TECO’s proposed tariff would restrict the application of the PGA to expansions that require an investment exceeding $600,000 and require a deposit for areas developed in a uniform  or non-uniform manner.  In developing the $600,000 threshold, TECO evaluated recent large subdivision developments for which TECO installed a feeder line.  Based on the average feeder length and average number of lots these recently built large subdivisions required TECO developed a hypothetical subdivision model and calculated that it would invest $600,000 to serve the model subdivision. 

Staff believes that by requesting approval of this proposed tariff, TECO will be in compliance with the rule requirements.  Furthermore, subsection (3) of the rule states that if the amount of the deposit is in excess of the charges permitted under the utility’s approved tariff, then the excess deposit shall be returned to the applicant on a pro-rata basis at quarterly intervals on the basis of installations of service to new customers.  TECO proposes upon the applicant’s request to reduce the performance guaranty on a quarterly basis proportionate to service connections made.

Monitoring reports.   Since the tariff provides specific guidelines on when a performance guaranty will be required, staff believes monitoring PGA’s for residential subdivisions is not necessary.  The tariff applies to residential subdivision developments that require an investment by TECO in excess of $600,000.

Staff believes that TECO’s proposed PGA for residential subdivision development is consistent with Rule 25-6.080, Florida Administrative Code, and should be approved.  The performance deposit is designed to protect the general body of ratepayers from subsidizing the incremental costs incurred by TECO for the system expansion if the expected revenue from the subdivision does not materialize because the expected build-out is indefinitely delayed.

 


 

Issue 4

 Should this docket be closed?

Recommendation

  Yes.  If Issues 1, 2, and 3 are approved, these three tariffs should become effective on April 22, 2008.  If a protest is filed within 21 days of the issuance of the order for one or more of these tariffs, the protested tariff(s) should remain in effect, with any revenues held subject to refund, pending resolution of the protest.  If no timely protest is filed, this docket should be closed upon the issuance of a consummating order.     (Draper, Bennet)

Staff Analysis

 If Issues 1, 2, and 3 are approved, these three tariffs should become effective on April 22, 2008.  If a protest is filed within 21 days of the issuance of the order for one or more of these tariffs, the protested tariff(s) should remain in effect, with any revenues held subject to refund, pending resolution of the protest.  If no timely protest is filed, this docket should be closed upon the issuance of a consummating order.



[1] See Order No. PSC-01-0031-TRF-EI, issued January 8, 2001, in Docket No. 001579-EI, in Re: Petition for Approval of a Performance Guaranty Agreement by Florida Power & Light Company.

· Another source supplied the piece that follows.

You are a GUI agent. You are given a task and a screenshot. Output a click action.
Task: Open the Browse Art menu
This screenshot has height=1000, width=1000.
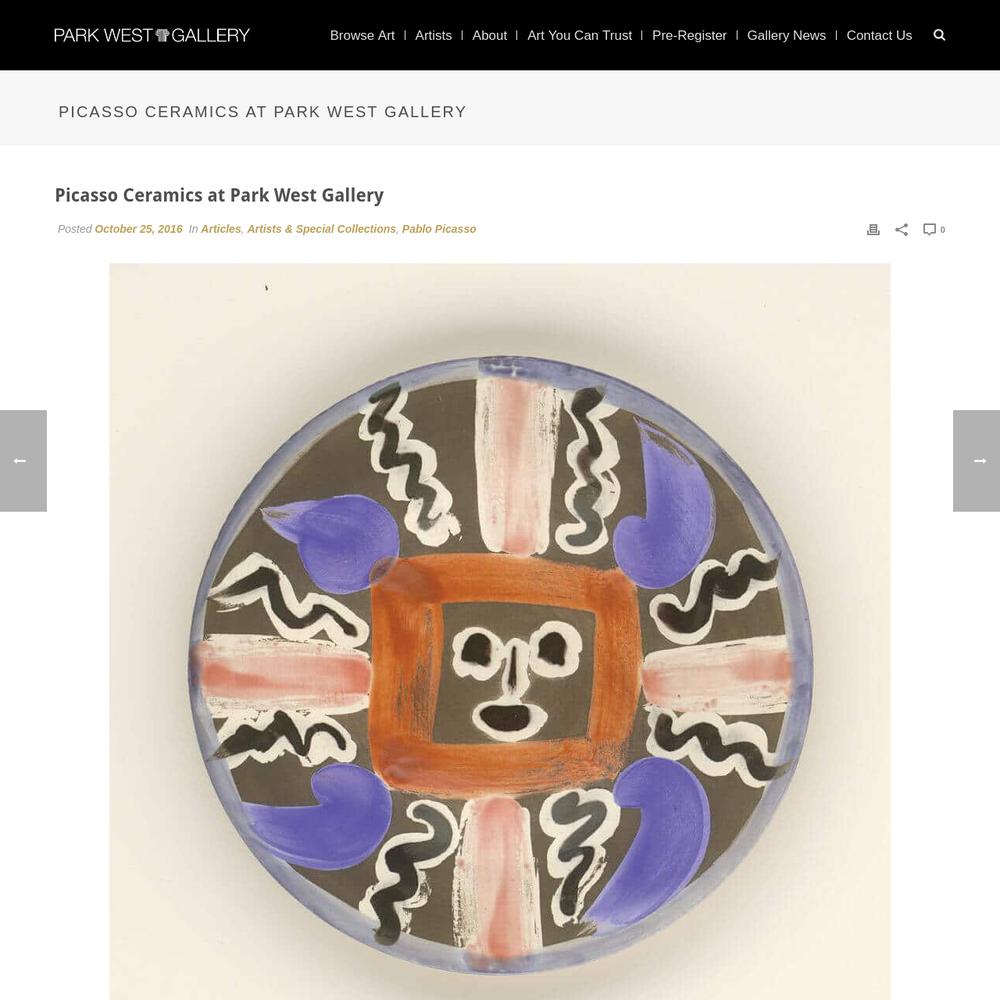(x=362, y=36)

[2] See Order No. PSC-04-0406-TRF-EI, issued April 19, 2004, in Docket No. 031074-EI, in Re; Petition for approval of changes to existing performance guaranty agreement and for approval of a second performance guaranty agreement by Florida Power & Light Company.

[3] See Order No. PSC-07-0536-TRF-EI, issued June 26, 2007, in Docket No. 070291-EI, in Re: Petition for permanent approval of a performance guaranty agreement, including approval of first revised Tariff Sheet No. 9.946 by Florida Power & Light Company.